Located on a cul-de-sac in a busy neighborhood, the home is actually very private. The house has a horizontal profile, reinforced by a facade of cream-color painted Roman brick laid, of course, horizontally. The only front windows consist of three narrow vertical units, one with casement windows and two of wood-framed opaque decorative glass. The double-door entry with wavy glass side-light is topped by large clerestory windows and flanked by rows of vertical boards. The delicate sputnik chandelier that lights the dramatic two-story foyer is visible from the outside.
In this bi-level form, the split stairway leads a half-floor up to the bedroom level where the post-and-beam construction and vaulted ceilings create large volumes of space for the master bedroom, gym/yoga space and guest room. There is an abundance of space in the master bedroom, enough to easily add a baby crib for the couple’s new grandchild. The master and guest bathrooms are modern and spacious.
In the guest room, the original built-in bookshelves and the unexpected brick fireplace, now painted a flat black, add warmth and character to the large room which serves as a serene meditation space. The wood-paneled walls were over-painted a quiet cream-color, and the ceiling beams are painted the same flat black as the fireplace. It is true that some might regret that the wood paneling and beams were painted, but here it works well, and is complimented by new wood floors.
One interesting detail seen throughout the house are the modern “trim-less" door openings, nicely finished with smooth, simple edges.
At the other end of the split staircase, several steps down from the front entry, is an open-concept all purpose space that incorporates the living and dining area on one side of the kitchen. There is a beamed ceiling, a painted brick fireplace wall on one side and sliders on two walls that lead to the outdoor patios. The floors on this level are the original polished terrazzo-style concrete floors.
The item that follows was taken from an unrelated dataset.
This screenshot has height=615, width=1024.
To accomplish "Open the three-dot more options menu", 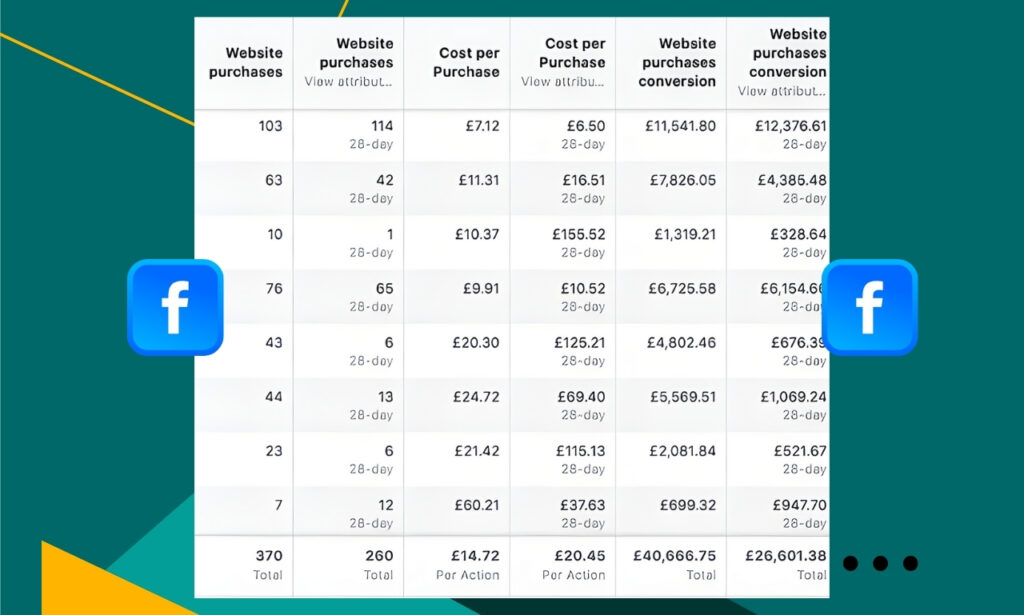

Directly in front of the staircase, in the middle, is the modernized kitchen with pretty bamboo cabinets and simple fronts, and the welcoming, oversized bamboo island. This is the signature piece of the kitchen and is perfect for casual dining, socializing and food preparation. The lighting is soft with both canned lights and globe pendants.
On the other side of the kitchen is a bathroom and an open space awaiting a new identity and new furniture. It is in this area that walls were removed to create a more open space. Another glass window wall leads outdoors.
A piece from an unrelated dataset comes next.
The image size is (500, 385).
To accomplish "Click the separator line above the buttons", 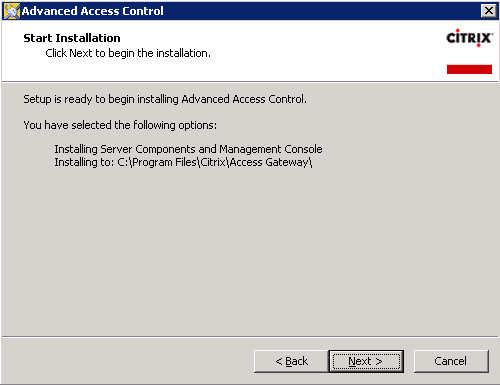I will tap(250, 337).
The house sits in the center of a large backyard defined by enormous old trees and minimal plantings. A creek borders the property. The rear and side exterior walls are clad in vertical siding. The interior ceiling beams pierce the exterior walls to support the deep eaves. A narrow balcony is accessible from the guest room and provides tranquil garden views. In true mid-century style, in the main living area, the three sets of glass sliders melt away the boundary between the inside and the outside.
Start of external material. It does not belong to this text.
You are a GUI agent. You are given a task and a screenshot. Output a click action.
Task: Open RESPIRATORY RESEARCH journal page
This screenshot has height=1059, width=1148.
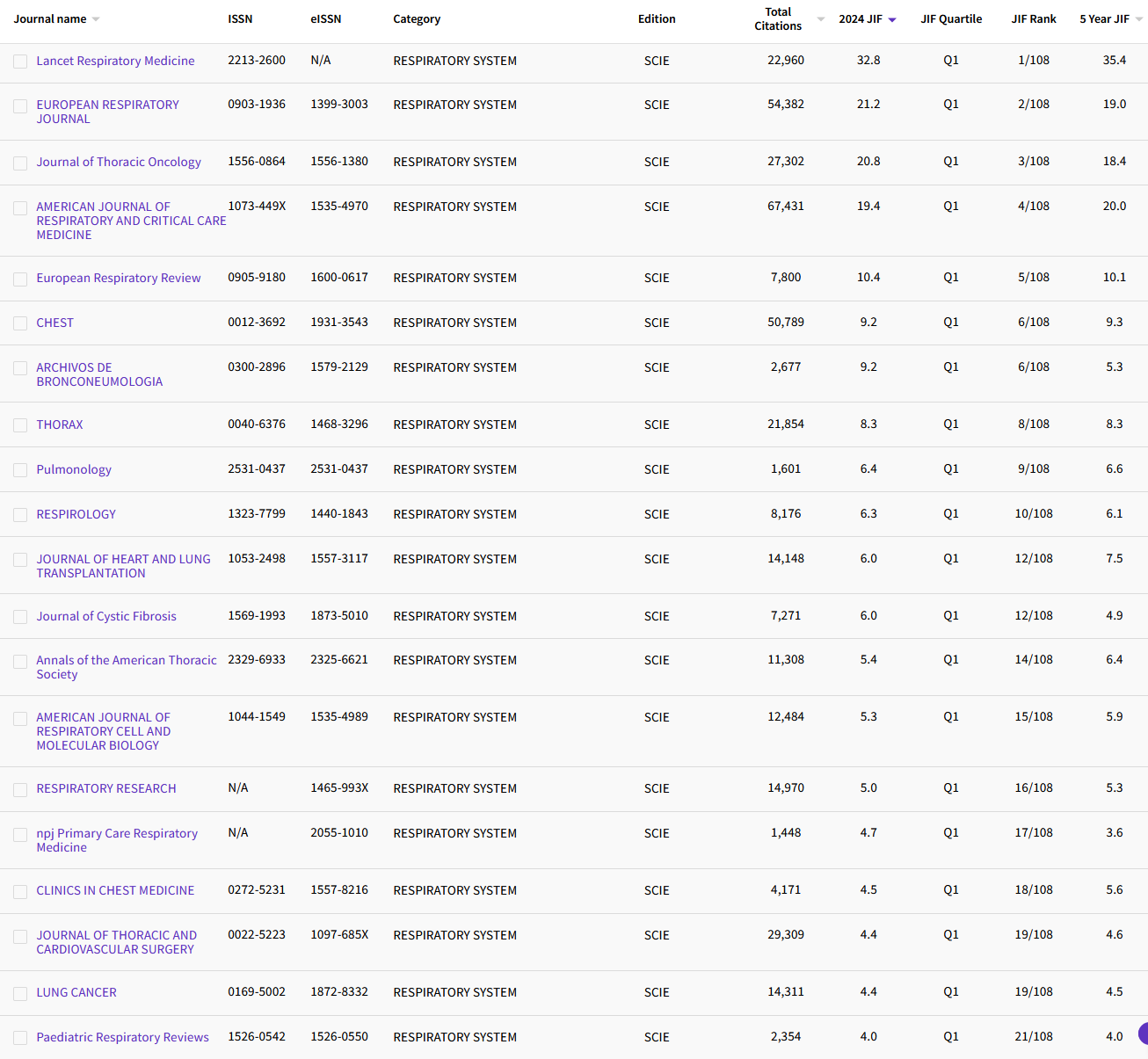tap(106, 788)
ABOUT THE ARCHITECT AND BUILDER. This home was designed by builder Richard D. Brooks, a popular and prolific builder who was born in 1915. Brooks grew up on his grandparents farm on Bostwick Lake. He graduated from Central High School and Northwestern University and was working as a sales engineer for American Seating when he was called to service in World War II. He flew Navy seaplanes in the Pacific theater during the war and when discharged ran an air-freight service at the Wayne County airport until he eventually returned to Grand Rapids. Brooks was very active in the community, serving on several boards including one that promoted keeping Grand Rapids (then) Junior College downtown. He completed over 3,000 homes, apartments and buildings during his lifetime.